# Provided data
_ _ _ _ _

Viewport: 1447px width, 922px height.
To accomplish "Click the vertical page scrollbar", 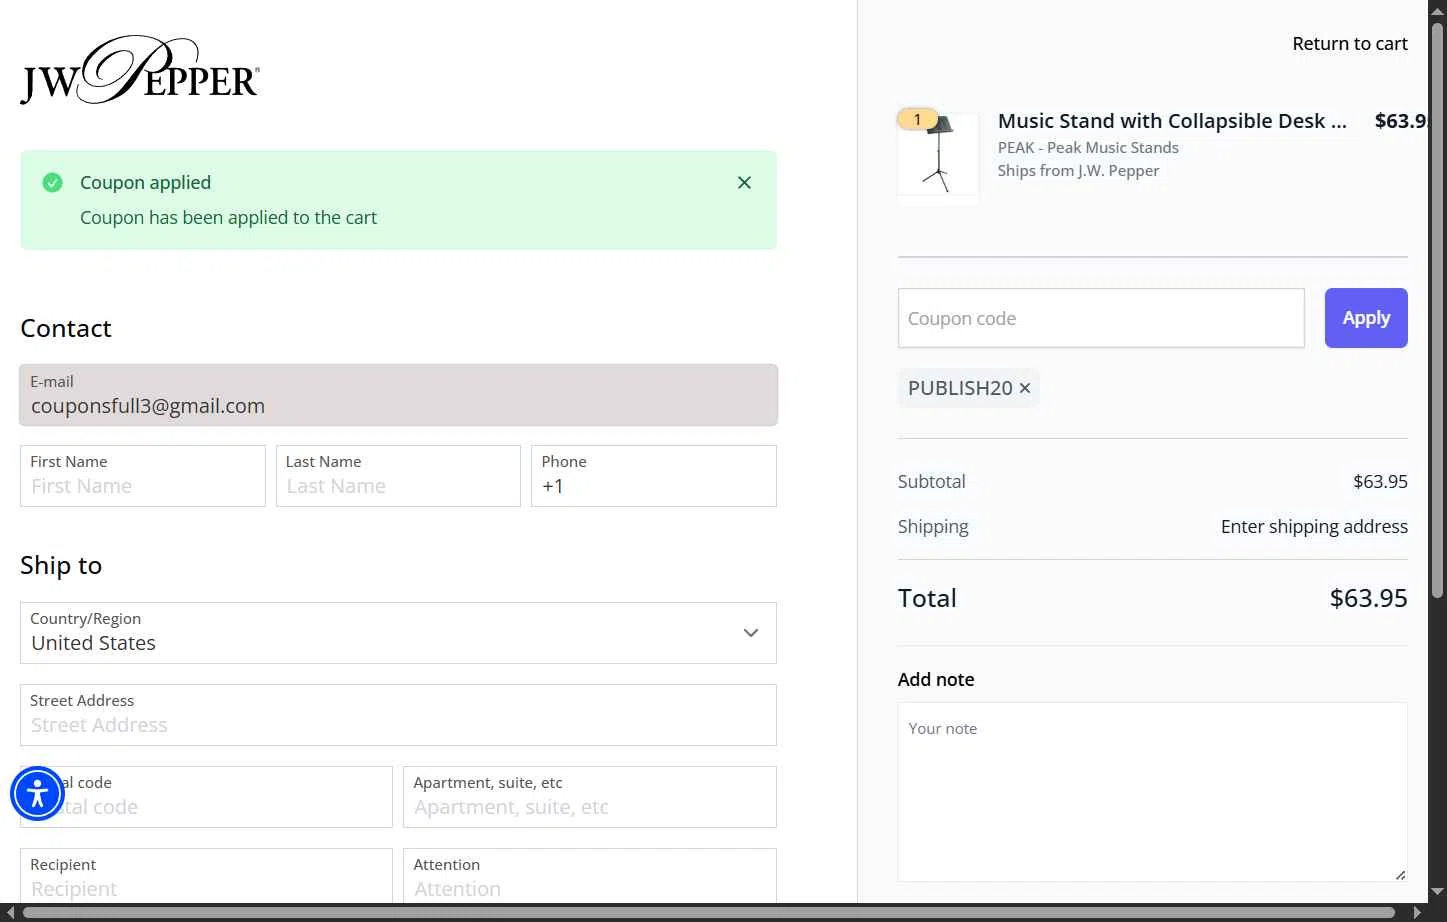I will tap(1437, 300).
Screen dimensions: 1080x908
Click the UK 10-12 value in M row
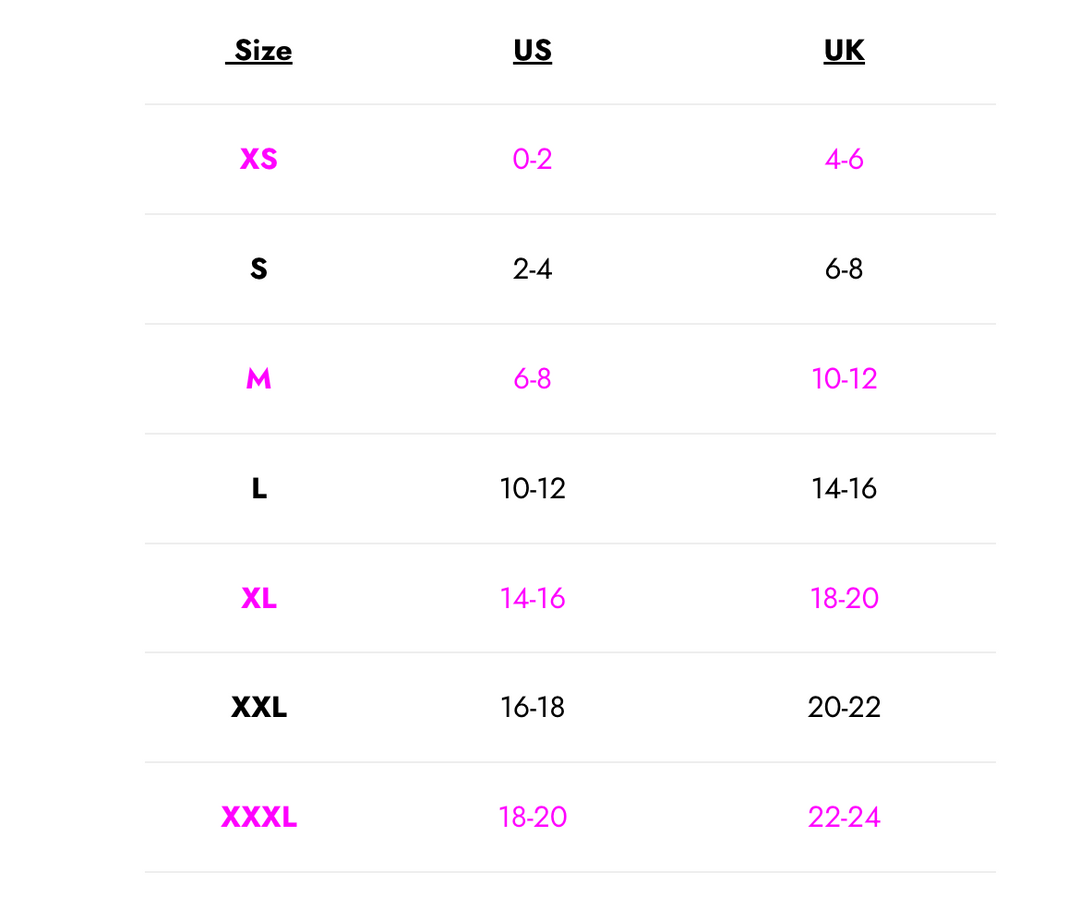tap(844, 379)
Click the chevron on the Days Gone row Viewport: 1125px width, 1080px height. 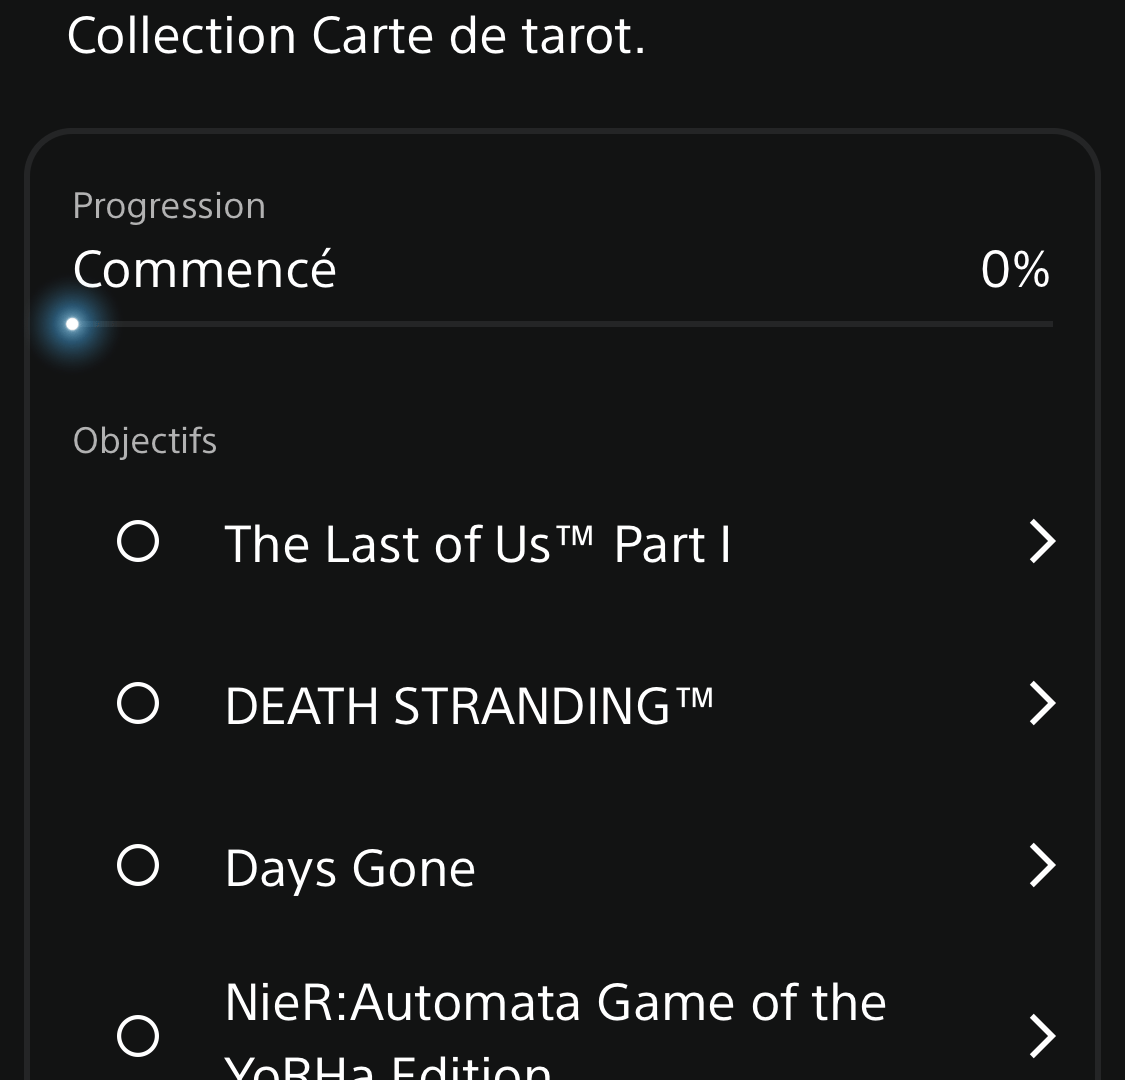[x=1042, y=865]
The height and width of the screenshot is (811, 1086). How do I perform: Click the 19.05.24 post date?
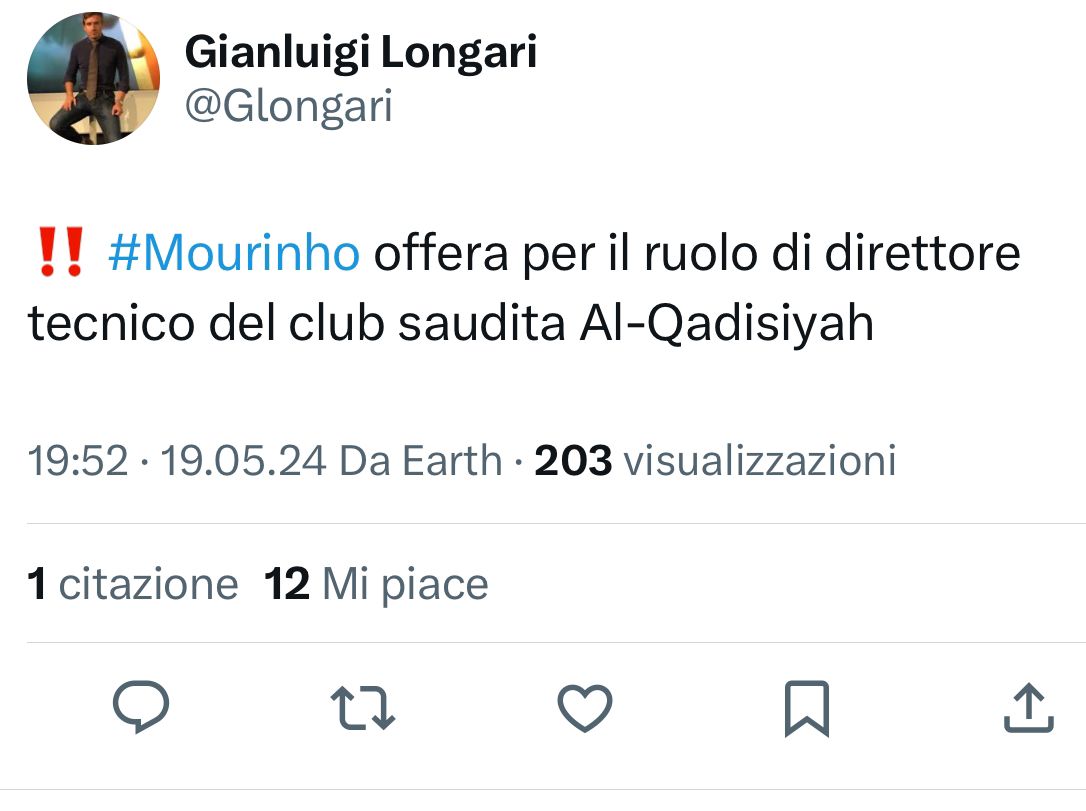pyautogui.click(x=243, y=461)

_ _ _ _ _

# Work request
An exact copy is needed of the lines running from the one containing "The height and" through the last line of the material, and of no others; pictures stay out.

# Task solution
The height and width of the screenshot is (811, 1086). How do I perform: Click the 19.05.24 post date?
pyautogui.click(x=243, y=461)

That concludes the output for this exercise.